Mit der Uraufführung der französisch-deutschen Koproduktion „Au Fond des Bois“ von Regisseur Benoît Jacquot wurde am Mittwochabend das Festival auf der Piazza Grande eröffnet.
Locarno, 05. August 2010:
Krawall liegt in der Luft. Und das nicht nur, weil sich doch die eine oder andere Gewitterwolke über den Lago Maggiore Richtung Locarno heran schiebt. Nein: der Festivalauftakt mit der Uraufführung des französisch-deutschen Spielfilms „Au Fond du Bois“ (etwa: „In der Tiefe des Waldes“) von Regisseur Benoît Jacquot sorgte bei den weit mehr als achttausend Zuschauern auf der Piazza Grande für Irritation und schließlich heftige Streitgespräche. Die Partys in den diversen Festivalkneipen wurden von starkem Pro und Contra in Bezug auf diesen in der Tat seltsamen Film dominiert. Interessanterweise gab es kaum lauwarme Reaktionen. Wenn, dann wurde heiß gestritten. Der Grund: Benoît Jacquot bietet in dem auf Tatsachen aus dem Jahr 1865 beruhenden Film, der in seiner gruseligen Atmosphäre an die schaurigsten Märchen der Kindheit gemahnt, eine mitunter recht krude anmutende Mischung aus Sex und Gewalt.
Die Story in Stichworten: Herumziehender Strolch „behext“ die ehrbare Tochter eines menschenfreundlichen Dorfdoktors. Erste Höhepunkt der Beziehung ist eine brutale Vergewaltigung, dann folgt sie ihm scheinbar willenlos in sein von Dreck und Krankheit bestimmtes Vagabundendasein, um sich plötzlich und unerwartet aus der Psychofalle (?) zu befreien und in ein strikt den Regeln bürgerlicher Ehrsamkeit folgendes Dasein zu wechseln.

BEREITGESTELLTES MATERIAL =

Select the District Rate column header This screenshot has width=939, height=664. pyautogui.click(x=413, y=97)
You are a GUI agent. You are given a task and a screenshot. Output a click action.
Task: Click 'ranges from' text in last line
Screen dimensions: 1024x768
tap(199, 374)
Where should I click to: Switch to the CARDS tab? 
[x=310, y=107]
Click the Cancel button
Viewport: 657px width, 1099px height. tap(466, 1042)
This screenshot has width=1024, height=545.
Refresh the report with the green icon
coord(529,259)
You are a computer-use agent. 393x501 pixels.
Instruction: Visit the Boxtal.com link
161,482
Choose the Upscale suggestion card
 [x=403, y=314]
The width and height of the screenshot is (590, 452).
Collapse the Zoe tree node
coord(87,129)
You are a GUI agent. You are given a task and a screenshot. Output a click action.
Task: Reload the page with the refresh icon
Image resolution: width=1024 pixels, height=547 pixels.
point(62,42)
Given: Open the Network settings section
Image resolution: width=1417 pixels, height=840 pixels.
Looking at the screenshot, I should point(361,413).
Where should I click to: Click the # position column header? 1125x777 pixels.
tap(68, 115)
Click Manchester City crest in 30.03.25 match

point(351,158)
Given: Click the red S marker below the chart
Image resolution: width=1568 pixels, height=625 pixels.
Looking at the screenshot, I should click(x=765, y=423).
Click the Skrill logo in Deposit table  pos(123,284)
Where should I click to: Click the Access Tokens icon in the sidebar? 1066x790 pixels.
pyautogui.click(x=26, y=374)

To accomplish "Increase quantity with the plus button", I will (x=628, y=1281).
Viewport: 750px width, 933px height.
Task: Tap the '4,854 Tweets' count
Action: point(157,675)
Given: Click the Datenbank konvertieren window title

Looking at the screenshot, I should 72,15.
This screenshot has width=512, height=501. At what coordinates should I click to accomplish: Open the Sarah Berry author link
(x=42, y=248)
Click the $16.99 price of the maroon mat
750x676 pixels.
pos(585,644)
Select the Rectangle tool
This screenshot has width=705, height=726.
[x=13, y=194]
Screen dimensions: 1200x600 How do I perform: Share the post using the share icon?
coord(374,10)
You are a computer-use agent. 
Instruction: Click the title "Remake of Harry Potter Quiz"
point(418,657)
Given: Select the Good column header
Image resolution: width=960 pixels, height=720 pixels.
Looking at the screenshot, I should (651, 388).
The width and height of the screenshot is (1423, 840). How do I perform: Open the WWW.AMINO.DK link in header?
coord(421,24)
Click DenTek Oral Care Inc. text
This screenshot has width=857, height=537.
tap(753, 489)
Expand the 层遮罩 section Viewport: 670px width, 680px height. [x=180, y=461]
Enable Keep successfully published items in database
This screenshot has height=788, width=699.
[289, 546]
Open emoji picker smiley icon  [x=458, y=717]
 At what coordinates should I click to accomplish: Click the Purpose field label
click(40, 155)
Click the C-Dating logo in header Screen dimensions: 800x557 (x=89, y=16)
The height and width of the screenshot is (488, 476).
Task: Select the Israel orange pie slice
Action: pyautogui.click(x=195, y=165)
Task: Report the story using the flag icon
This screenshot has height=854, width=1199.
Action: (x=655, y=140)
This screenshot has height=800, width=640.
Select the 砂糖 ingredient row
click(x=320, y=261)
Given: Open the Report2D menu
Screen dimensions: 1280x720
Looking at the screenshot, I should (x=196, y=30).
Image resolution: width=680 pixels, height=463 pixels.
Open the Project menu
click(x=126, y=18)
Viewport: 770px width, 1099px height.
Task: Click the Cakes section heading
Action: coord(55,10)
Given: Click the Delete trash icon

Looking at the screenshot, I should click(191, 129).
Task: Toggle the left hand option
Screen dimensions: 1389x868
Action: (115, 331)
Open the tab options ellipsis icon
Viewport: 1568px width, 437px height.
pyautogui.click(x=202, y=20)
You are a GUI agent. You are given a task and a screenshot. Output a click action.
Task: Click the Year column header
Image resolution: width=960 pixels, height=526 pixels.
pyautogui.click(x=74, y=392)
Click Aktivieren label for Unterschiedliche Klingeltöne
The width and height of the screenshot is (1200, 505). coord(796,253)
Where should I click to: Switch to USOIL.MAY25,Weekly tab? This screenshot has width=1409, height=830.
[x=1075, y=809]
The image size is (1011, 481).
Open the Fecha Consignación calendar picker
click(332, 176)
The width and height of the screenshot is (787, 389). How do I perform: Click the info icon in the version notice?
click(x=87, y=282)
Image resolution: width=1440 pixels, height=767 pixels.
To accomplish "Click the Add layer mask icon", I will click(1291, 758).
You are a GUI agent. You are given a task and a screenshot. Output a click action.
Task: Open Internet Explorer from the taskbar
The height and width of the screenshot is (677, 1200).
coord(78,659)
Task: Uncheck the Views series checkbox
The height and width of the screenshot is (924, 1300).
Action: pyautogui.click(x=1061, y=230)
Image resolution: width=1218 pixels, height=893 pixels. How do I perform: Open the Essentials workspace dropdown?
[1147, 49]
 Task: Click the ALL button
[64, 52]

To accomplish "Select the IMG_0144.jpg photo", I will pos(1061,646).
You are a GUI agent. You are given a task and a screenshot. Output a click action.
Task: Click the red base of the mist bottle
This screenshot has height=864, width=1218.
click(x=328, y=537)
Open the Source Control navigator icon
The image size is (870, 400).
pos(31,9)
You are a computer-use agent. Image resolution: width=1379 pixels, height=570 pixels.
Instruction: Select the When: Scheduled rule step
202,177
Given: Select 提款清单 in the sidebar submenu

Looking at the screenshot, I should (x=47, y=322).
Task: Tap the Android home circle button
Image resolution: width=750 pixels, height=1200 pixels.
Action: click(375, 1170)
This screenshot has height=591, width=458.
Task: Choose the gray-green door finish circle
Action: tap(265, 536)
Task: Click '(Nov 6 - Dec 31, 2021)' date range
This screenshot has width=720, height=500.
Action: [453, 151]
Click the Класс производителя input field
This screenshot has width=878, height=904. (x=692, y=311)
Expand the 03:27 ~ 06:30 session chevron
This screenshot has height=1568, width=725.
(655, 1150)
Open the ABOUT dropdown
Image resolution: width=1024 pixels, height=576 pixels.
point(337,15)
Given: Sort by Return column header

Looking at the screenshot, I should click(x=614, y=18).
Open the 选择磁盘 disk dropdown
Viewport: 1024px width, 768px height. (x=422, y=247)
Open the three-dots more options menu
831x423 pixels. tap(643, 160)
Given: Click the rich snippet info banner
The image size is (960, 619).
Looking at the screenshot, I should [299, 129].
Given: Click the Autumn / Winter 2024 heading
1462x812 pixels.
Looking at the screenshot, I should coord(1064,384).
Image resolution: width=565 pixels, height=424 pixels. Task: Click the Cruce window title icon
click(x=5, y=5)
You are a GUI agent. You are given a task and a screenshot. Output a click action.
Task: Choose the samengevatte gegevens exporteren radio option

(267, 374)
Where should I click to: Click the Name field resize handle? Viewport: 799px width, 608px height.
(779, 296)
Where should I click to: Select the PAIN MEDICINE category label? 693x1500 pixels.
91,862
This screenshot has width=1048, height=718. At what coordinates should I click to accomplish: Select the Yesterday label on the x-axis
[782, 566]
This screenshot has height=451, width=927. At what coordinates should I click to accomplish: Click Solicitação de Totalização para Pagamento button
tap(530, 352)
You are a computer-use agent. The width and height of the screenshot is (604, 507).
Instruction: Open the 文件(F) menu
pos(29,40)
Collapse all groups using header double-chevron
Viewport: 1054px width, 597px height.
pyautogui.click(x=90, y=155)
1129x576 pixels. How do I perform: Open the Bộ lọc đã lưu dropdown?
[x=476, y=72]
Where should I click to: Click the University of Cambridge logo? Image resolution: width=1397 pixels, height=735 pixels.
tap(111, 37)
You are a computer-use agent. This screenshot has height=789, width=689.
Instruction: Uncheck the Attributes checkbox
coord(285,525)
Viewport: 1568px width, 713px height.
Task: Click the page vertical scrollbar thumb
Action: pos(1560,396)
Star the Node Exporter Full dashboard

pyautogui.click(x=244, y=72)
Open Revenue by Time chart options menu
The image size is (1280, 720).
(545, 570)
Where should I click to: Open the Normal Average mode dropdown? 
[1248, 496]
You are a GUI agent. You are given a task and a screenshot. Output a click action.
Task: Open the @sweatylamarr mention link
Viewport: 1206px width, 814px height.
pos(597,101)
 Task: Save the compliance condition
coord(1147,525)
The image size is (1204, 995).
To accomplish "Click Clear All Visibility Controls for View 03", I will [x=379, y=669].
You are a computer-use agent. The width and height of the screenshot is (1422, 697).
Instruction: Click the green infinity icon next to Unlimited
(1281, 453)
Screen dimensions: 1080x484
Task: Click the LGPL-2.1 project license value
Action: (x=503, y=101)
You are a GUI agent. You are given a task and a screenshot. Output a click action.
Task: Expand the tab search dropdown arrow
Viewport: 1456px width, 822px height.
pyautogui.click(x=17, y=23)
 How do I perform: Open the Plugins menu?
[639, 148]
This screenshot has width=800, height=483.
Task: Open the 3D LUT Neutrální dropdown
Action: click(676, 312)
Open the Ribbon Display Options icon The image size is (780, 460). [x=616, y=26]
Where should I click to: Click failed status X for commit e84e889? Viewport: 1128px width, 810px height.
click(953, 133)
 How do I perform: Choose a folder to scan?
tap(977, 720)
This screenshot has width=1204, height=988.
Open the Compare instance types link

ÜBUNGSAUFGABEN =
- 1) Prüfe, ob die folgenden Aussagen mit dem Festivalbericht übereinstimmen, und antworte jeweils mit Ja oder Nein samt den entscheidenden Worten als wörtlichem Zitat. (a) Der Film beruht auf Tatsachen aus dem Jahr 1865. (b) Das Publikum reagierte überwiegend lauwarm auf den Film. (c) Auf der Piazza Grande saßen weniger als fünftausend Zuschauer.
- 2) Gib einen Abschnitt aus dem Festivalbericht unverändert aus. Er beginnt bei den Worten „Mit der Uraufführung der“ und endet nach den Worten „Piazza Grande eröffnet.“.

LÖSUNGEN =
- 1)
(a) Ja: „in dem auf Tatsachen aus dem Jahr 1865 beruhenden Film“
(b) Nein: „Interessanterweise gab es kaum lauwarme Reaktionen.“
(c) Nein: „bei den weit mehr als achttausend Zuschauern auf der Piazza Grande“

- 2)
Mit der Uraufführung der französisch-deutschen Koproduktion „Au Fond des Bois“ von Regisseur Benoît Jacquot wurde am Mittwochabend das Festival auf der Piazza Grande eröffnet.